こんにちは。実況の立野純です。
ゴールデンウィーク開催!最近は、全国的に平日開催が多くなっていますが、 3日間に渡って休日という開催は、非常に珍しい!場内は家族連れやカップル、友達同士などのお客さまも随分多く、 普段とは違ったにぎわいを見せていました。
開催中の昼間は、3日間に渡って他場の場外発売が実施されていましたが、 その時間帯にはこんなファンサービスも。
『未確定車券抽選会』!ガラポンによる抽選です。
2千円以上の未確定車券があれば、抽選に参加できるとのことで、 多くのお客さまが参加されていました。

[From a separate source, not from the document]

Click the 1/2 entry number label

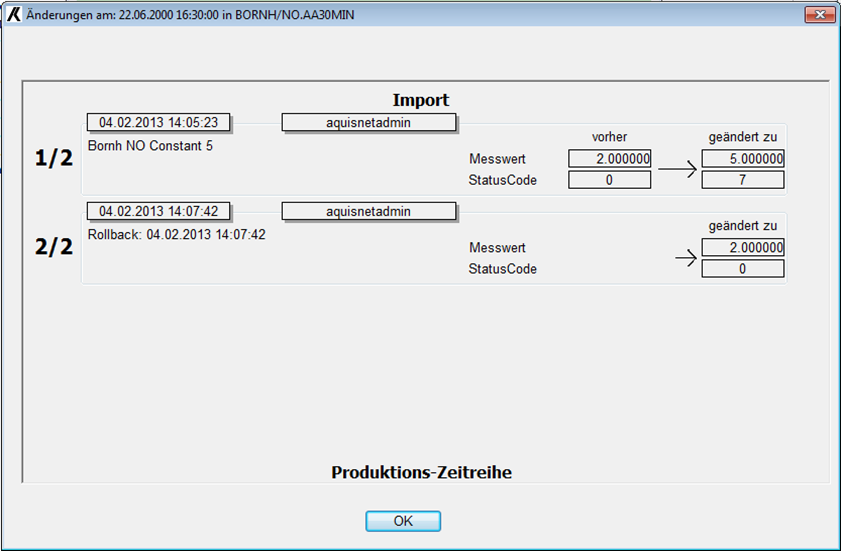[54, 158]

ちなみに、この抽選会が実施されていたのは、静岡で行われていた『SSシリーズ風光る』の発売中。 ということで、こんな景品が用意されていました。
私個人的には、静岡おでんセットがいいですね!黒はんぺんが自宅で手軽に食べられるのは魅力です。 でも、やっぱり『現金1万円』が一番いいのですが(笑)。
この抽選会は、6月記念開催のうち、 いずれかの一日でも実施される予定だそうです(現時点では、いつ実施するかは未定。景品も当然変わります)。記念では、 他にも様々なイベントを企画しているそうなので、発表まで楽しみにお待ちください。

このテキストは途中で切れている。